Give again the lines from the line with "Task: Click the cube icon beside 读取配置表" to the last line of the records, exactly and in full. Do not carry over any pictures.

• **Screenshot grounding data**
= = = = = = =
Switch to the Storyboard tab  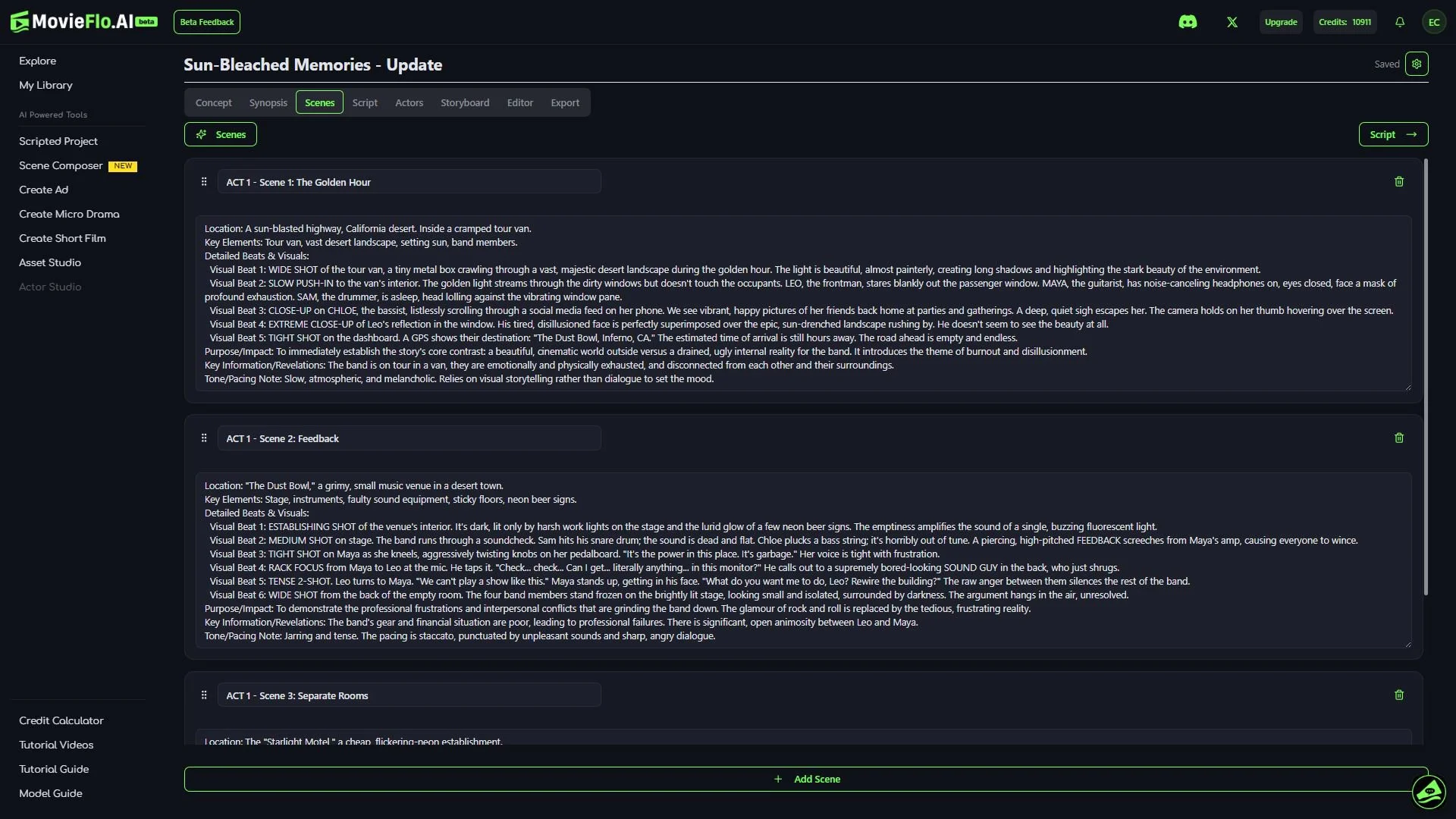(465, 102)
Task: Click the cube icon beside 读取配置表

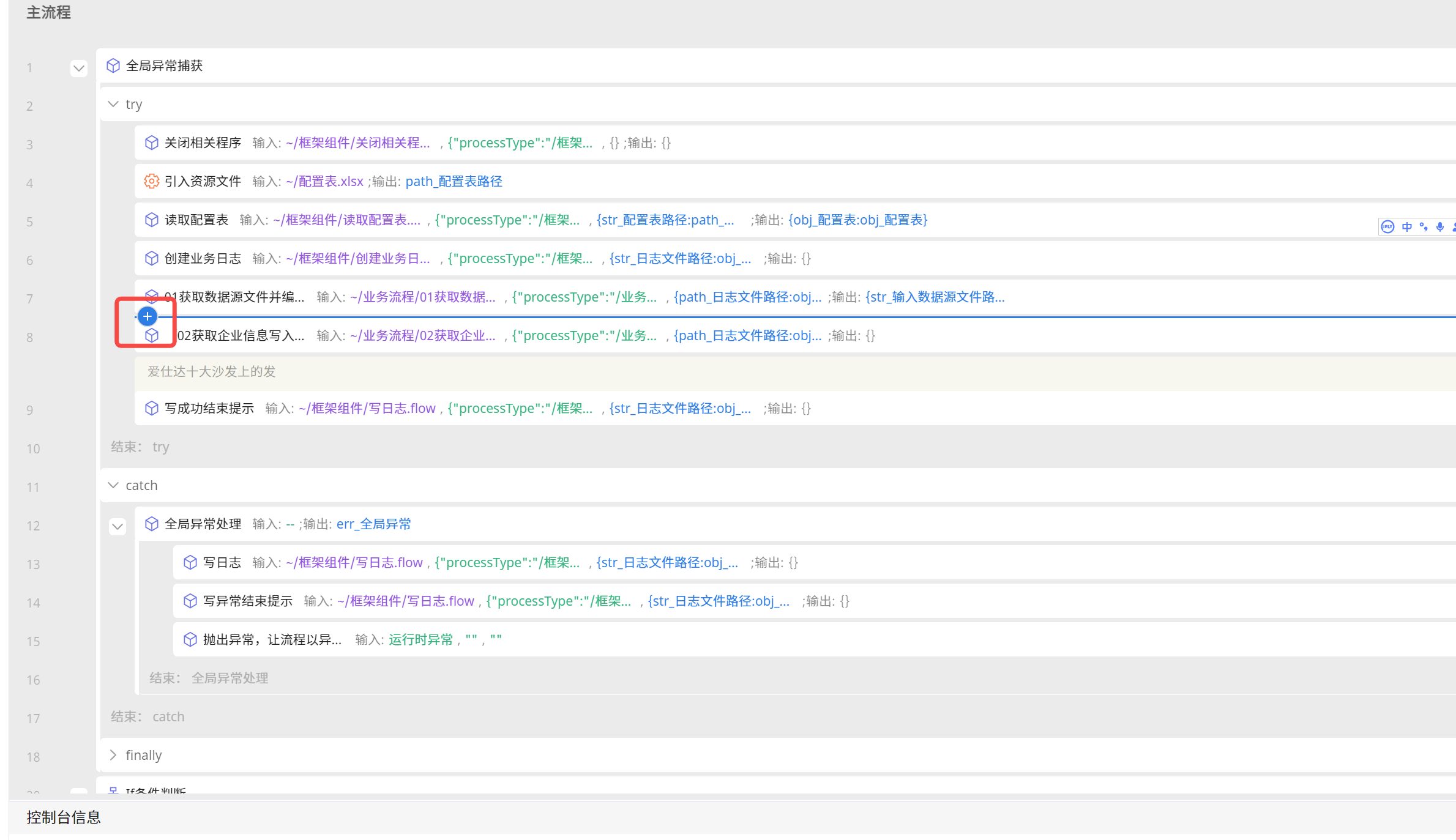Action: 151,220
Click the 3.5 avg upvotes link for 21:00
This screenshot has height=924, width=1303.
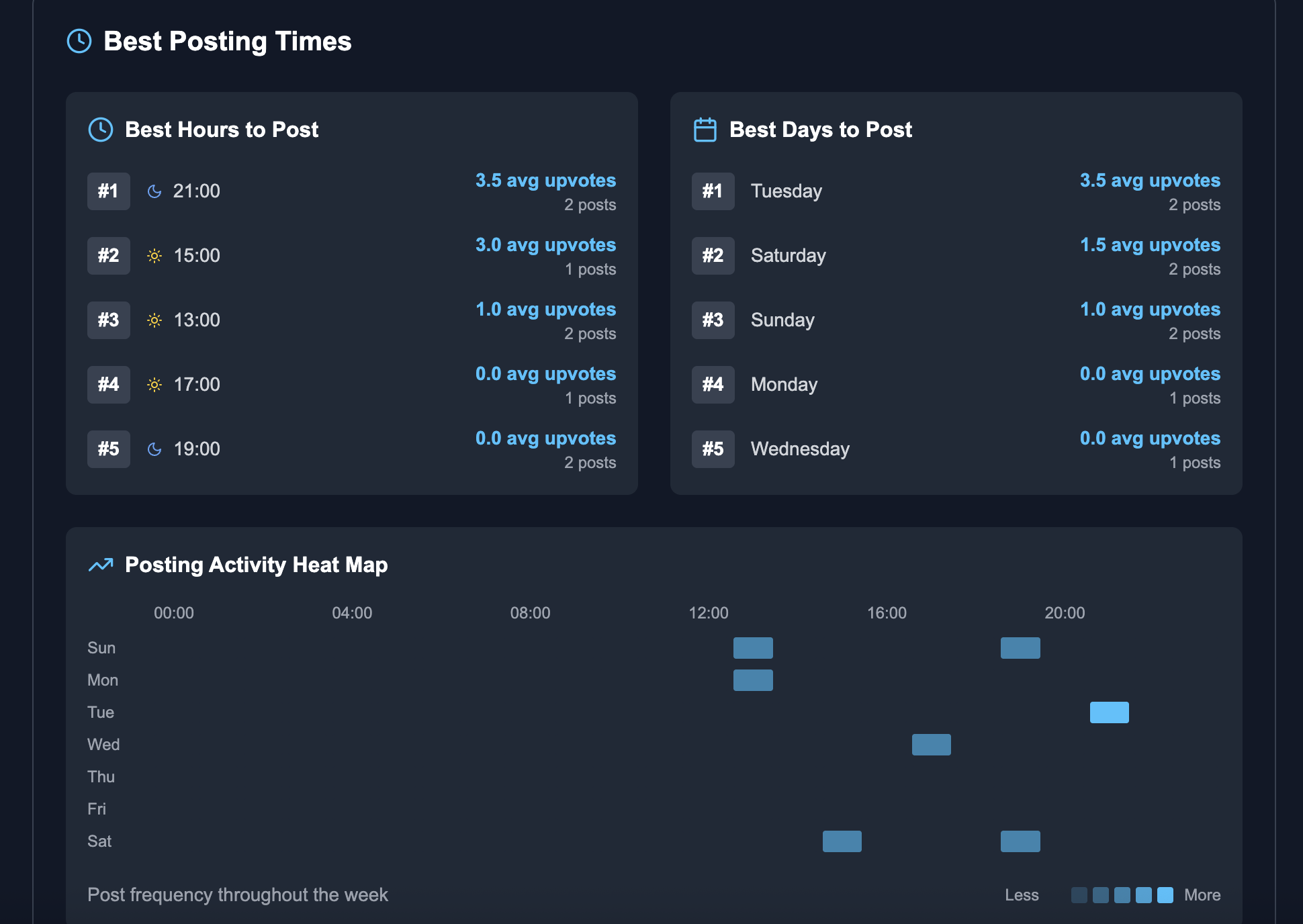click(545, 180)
= = = = = = =
• **Response**
Task: Click the cube icon beside 读取配置表

Action: 151,220
Click the 3.5 avg upvotes link for 21:00
This screenshot has height=924, width=1303.
click(545, 180)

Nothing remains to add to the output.